The opposition has also complained bitterly about the manner in which ZEC and other relevant state agencies handled the biometric voter registration (BVR) exercise. The campaign was characterised by subtle and direct intimidation and violence. Admittedly, ZEC and the other agencies failed to decisively act on those violations, which means the registration process produced a tainted roll.
These are legitimate concerns, of course. That means the opposition is not offside to complain and its message on how ZEC has handled the voters roll, in particular, is good to listen to. The problem, though, is with the messenger, particularly the MDC Alliance. These guys are accusing ZEC of what they also guilty of.
The manner in which specifically the Alliance handled its primary elections shows that it is nowhere near the moral high ground. This opposition outfit, just like other political outfits, uses party member registers to conduct its primaries. These registers are the equivalent of the voters roll. What happens is that primary election candidates must be given the opportunity to scrutinise the register and be satisfied with it before internal polls are held.
But there are there lots of anecdotes that demonstrate that this was not the case. This applies mostly to the primaries to choose parliamentary candidates. In an amazingly big number of constituencies, the party registers were manipulated. These registers were managed from Harvest House, the MDC-T headquarters, where certain individuals in privileged positions doctored the documents in favour of their preferred candidates, some of who I am told paid handsomely for that to happen.
Disturbingly, some big shots were involved in this scam because they wanted their preferred candidates to win at all costs.
“Hostile” names were removed. Ghost party voters were added. In some cases, candidates were imposed. Quite disturbingly, some candidates never got the registers and if they did, they had them flashed in their faces just before the primaries, literally. Rented mobs moved from one constituency to another voting for chosen candidates simply because the process lacked transparency. In yet other cases, rivals’ CVs, a primary requirement, were stolen to jeopardise their chances. It looks like this scam was a calculated institutional operation, just like what we saw in the 2013 MDC-T primaries.
Similarly, the Alliance primaries were not without violence and intimidation. Hired youths gave hell to rival candidates.
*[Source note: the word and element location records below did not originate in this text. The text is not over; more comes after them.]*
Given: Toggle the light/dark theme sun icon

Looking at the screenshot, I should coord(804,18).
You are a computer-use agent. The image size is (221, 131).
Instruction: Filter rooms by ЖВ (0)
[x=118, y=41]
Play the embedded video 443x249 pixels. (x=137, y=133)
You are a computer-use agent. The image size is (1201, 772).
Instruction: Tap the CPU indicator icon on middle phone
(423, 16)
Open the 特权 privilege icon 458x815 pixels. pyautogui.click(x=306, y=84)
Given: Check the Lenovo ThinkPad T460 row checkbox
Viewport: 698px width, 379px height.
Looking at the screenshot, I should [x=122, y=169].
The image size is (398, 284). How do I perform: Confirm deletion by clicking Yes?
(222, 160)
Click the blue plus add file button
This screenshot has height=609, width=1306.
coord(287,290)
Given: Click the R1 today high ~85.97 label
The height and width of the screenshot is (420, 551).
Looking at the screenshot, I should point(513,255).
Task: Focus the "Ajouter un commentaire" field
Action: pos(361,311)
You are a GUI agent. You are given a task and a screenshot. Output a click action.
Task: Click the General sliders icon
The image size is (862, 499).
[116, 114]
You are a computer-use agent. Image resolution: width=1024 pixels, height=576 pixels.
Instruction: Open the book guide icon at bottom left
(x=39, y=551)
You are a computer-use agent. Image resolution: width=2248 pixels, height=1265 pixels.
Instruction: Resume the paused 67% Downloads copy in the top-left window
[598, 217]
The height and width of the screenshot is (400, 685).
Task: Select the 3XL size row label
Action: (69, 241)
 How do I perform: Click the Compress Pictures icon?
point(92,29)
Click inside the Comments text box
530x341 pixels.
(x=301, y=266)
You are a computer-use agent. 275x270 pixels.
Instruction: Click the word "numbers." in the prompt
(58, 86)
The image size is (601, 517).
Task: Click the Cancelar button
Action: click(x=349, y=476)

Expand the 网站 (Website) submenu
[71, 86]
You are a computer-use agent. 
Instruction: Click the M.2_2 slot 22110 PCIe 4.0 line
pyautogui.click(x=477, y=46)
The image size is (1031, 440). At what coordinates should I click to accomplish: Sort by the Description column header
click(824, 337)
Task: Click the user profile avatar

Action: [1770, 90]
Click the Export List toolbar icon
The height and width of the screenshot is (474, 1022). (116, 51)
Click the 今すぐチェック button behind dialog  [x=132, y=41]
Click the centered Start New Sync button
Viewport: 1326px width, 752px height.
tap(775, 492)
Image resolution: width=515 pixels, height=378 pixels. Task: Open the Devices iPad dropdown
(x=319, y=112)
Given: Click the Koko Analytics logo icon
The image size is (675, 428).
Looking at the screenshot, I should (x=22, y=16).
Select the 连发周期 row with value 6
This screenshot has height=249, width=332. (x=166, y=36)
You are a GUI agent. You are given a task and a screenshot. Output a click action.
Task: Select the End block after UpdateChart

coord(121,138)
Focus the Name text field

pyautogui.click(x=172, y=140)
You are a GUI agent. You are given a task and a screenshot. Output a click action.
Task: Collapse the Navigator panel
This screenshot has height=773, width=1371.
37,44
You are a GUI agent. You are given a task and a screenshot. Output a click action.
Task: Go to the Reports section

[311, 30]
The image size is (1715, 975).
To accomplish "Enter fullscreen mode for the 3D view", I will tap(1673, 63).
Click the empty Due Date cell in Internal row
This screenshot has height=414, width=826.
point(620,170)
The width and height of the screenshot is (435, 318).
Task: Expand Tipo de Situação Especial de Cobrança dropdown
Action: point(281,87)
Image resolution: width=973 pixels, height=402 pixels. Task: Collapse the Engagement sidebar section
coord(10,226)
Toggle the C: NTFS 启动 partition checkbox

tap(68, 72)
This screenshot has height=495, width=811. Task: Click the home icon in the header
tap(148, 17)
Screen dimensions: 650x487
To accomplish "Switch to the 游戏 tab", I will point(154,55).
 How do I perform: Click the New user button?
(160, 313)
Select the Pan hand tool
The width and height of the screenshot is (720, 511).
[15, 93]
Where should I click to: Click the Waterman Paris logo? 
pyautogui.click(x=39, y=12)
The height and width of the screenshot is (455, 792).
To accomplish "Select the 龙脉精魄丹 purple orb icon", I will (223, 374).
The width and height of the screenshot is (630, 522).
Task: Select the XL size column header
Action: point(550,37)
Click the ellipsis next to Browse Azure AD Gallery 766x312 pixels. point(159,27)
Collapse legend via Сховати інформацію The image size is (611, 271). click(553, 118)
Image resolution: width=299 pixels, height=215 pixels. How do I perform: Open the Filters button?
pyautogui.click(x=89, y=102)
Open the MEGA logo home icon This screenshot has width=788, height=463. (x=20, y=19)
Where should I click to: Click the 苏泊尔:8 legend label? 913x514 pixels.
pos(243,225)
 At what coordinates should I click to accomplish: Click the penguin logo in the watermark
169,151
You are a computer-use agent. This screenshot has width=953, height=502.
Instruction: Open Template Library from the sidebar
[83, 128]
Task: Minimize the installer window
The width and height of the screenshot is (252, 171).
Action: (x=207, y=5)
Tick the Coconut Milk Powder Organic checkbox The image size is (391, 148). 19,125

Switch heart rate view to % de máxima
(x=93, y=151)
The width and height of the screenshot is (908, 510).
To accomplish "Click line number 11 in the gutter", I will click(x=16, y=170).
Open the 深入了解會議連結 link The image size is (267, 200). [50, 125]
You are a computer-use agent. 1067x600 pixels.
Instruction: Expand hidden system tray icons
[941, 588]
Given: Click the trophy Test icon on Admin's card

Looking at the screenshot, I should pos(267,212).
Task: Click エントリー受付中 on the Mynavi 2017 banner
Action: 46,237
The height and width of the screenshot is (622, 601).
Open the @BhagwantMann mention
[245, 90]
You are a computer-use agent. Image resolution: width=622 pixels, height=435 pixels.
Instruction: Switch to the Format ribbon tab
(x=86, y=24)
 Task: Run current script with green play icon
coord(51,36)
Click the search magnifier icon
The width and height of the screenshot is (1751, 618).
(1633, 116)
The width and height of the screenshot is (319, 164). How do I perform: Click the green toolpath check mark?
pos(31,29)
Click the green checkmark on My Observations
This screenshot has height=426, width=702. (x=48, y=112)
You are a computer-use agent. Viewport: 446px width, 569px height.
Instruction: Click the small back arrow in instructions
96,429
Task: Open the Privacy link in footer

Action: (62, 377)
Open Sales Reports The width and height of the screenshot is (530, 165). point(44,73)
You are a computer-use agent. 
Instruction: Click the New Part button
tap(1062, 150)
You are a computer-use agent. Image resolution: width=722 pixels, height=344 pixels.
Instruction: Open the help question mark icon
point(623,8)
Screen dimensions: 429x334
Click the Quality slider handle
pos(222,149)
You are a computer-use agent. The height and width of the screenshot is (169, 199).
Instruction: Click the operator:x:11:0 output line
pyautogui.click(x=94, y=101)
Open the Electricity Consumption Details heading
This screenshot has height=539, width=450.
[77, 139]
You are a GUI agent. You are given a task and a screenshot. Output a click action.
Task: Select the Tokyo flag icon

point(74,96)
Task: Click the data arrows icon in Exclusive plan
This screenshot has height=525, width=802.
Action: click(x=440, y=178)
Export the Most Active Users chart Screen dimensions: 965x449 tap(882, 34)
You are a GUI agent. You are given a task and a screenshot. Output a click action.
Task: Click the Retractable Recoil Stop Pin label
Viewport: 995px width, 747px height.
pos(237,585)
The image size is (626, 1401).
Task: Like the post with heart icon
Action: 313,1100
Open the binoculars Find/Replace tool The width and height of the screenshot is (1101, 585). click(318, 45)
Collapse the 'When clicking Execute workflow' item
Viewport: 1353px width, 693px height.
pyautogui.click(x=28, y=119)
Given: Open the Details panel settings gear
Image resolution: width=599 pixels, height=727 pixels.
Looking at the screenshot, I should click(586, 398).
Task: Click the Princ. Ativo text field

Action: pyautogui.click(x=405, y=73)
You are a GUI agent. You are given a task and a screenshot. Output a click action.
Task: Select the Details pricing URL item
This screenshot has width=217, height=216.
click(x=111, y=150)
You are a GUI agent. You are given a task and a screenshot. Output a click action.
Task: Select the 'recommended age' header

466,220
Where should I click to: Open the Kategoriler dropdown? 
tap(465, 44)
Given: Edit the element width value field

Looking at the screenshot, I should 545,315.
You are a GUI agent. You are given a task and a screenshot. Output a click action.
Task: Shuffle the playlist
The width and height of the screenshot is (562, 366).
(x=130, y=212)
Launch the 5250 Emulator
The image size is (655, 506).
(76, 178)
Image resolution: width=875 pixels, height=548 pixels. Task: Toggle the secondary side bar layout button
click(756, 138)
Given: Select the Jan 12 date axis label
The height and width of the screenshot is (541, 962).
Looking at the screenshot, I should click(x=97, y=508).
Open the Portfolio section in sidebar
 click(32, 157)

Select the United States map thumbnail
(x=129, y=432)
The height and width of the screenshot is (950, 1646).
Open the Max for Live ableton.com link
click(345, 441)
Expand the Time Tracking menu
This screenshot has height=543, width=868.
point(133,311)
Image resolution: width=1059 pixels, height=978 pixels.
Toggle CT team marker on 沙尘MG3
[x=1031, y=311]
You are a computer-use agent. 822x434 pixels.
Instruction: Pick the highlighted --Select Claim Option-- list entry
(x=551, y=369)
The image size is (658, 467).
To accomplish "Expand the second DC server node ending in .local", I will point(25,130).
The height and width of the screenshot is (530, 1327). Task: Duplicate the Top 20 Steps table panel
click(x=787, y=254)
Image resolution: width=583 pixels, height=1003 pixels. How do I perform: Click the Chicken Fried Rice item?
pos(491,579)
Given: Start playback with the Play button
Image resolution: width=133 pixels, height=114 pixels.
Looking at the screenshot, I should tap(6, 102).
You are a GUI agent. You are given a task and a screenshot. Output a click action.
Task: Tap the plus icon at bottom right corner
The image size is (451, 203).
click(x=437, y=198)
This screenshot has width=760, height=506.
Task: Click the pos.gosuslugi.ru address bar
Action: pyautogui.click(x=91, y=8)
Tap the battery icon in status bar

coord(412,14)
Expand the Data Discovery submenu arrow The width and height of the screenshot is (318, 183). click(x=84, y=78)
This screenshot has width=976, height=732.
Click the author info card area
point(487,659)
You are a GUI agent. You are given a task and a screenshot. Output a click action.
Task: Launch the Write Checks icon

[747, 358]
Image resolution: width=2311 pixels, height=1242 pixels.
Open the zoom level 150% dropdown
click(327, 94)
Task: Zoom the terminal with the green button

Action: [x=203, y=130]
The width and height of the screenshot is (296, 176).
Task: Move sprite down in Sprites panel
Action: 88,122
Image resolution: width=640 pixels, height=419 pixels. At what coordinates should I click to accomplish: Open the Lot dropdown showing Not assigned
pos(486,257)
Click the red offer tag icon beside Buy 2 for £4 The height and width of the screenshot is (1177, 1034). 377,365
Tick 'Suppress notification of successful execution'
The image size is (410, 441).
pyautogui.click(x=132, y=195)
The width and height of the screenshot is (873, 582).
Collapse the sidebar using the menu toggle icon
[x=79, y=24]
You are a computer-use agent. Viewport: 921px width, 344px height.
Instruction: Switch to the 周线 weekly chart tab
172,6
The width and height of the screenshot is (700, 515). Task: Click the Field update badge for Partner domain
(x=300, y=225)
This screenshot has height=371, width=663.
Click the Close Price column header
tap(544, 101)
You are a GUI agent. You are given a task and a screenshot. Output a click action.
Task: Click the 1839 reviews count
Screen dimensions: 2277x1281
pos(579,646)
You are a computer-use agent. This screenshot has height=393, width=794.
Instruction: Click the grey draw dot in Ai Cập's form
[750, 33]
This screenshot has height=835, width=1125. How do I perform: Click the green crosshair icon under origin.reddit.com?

They decided who voted and musn’t and were strategically positioned at the polling points to make that happen. That makes it very hard for the political outfit to make a convincing cause out of the fact that the BVR process was marred by violence and intimidation. This is because, more often than not, humanity has a tendency to look at the messenger before listening to the message.
Now, what is good for the goose must be good for the gander too. The Alliance badly managed its own roll yet it wants ZEC to be sparkling clean when it comes to the national voters register. That is what two-faced hypocrites do. Generally, hypocrites are looked down upon because they are dishonest and dishonesty is universally seen as bad. That hypocrisy betrays the opposition’s potential to start behaving like ZEC if it gets into power. It weakens the opposition’s moral legitimacy to be complaining about how the commission is handling the voters roll.
Never mind the fact that the opposition is making good points moaning over the voters roll. Where ZEC is bad, so is the opposition. It must have avoided doing what it doesn’t want to happen to it. That is approaching the voters roll conversation with a dirty mouth. As they say, charity begins at home.